Creating value versus capturing value
A venture creates value by solving a customer problem, but it only survives if it captures some of that value as revenue. The revenue streams block of the Business Model Canvas is where capture happens. A strong value proposition with no workable way to charge for it is not a business.
Common revenue models
- One-off transaction - the customer pays once per purchase. Simple, but you must keep winning new sales.
- Subscription - the customer pays a recurring fee for ongoing access. Predictable income and stronger customer relationships.
- Freemium - a free basic tier attracts users, with paid upgrades for advanced features.
- Licensing - others pay to use your product, design or intellectual property.
- Advertising or commission - a third party pays for access to your audience or transactions.
Many ventures combine models, for example a subscription plus a sponsorship fee.
Pricing strategies
- Cost-plus - add a target margin to your unit cost. Simple and safe, but ignores what customers will actually pay.
- Value-based - set price by the value the customer receives. Often allows higher prices when the benefit is large.
- Competitive - price relative to rivals, undercutting or matching them. Useful in crowded markets but can trigger price wars.

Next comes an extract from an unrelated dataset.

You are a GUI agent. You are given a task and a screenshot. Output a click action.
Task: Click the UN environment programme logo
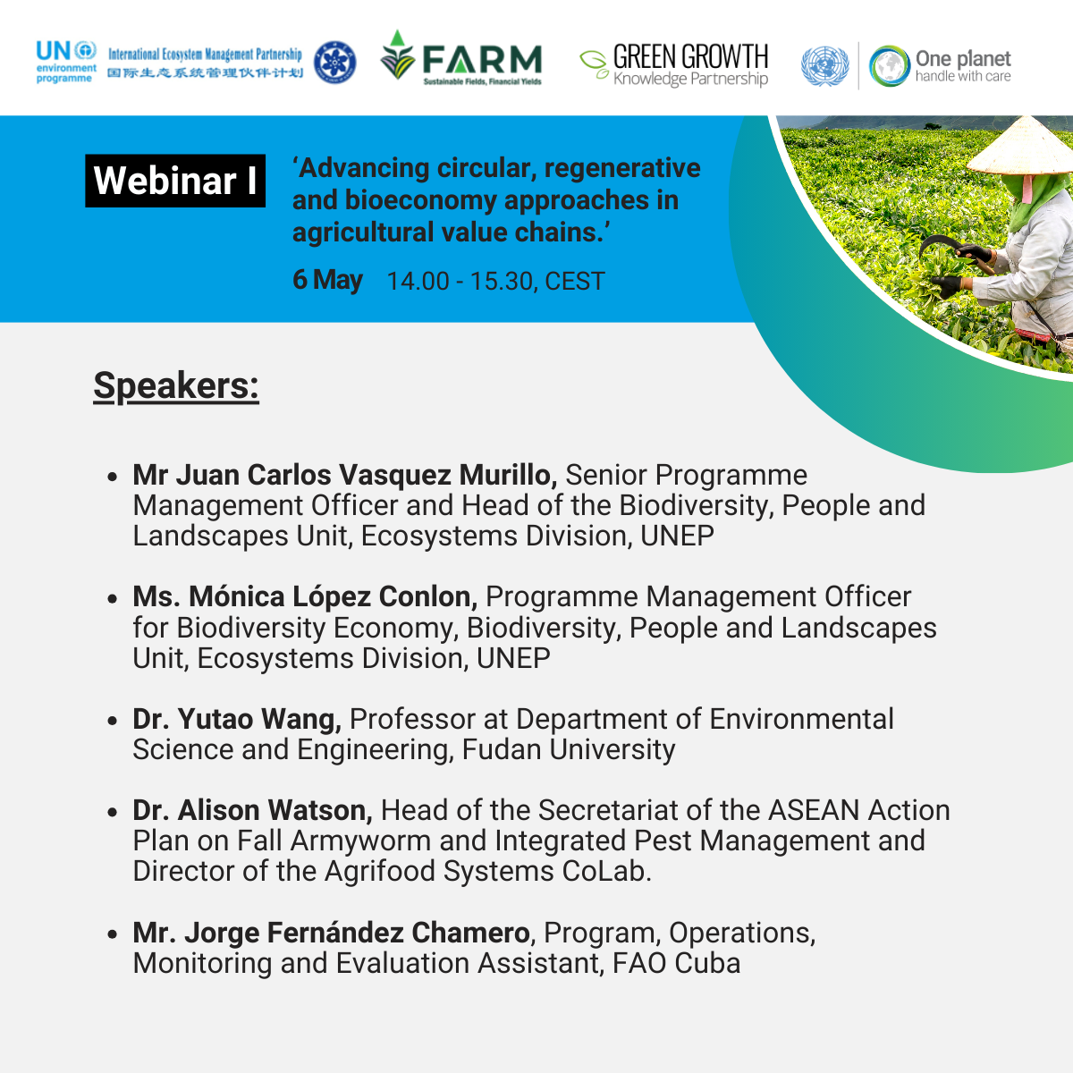pyautogui.click(x=66, y=62)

- Penetration and skimming - launch low to win share fast, or launch high to capture early adopters then lower the price.
Testing the price
Price is an assumption like any other and should be tested, not just calculated. Pre-sales, trials and willingness-to-pay questions reveal whether customers accept the price before you commit. Each price must clearly exceed variable cost per unit, or every sale loses money.
Linking forward
Your revenue model and price set the revenue streams block of the Business Model Canvas and drive the numbers in your break-even and cash flow forecasts. A clearly justified, tested pricing decision strengthens both the Business Growth Report and the external Business Plan.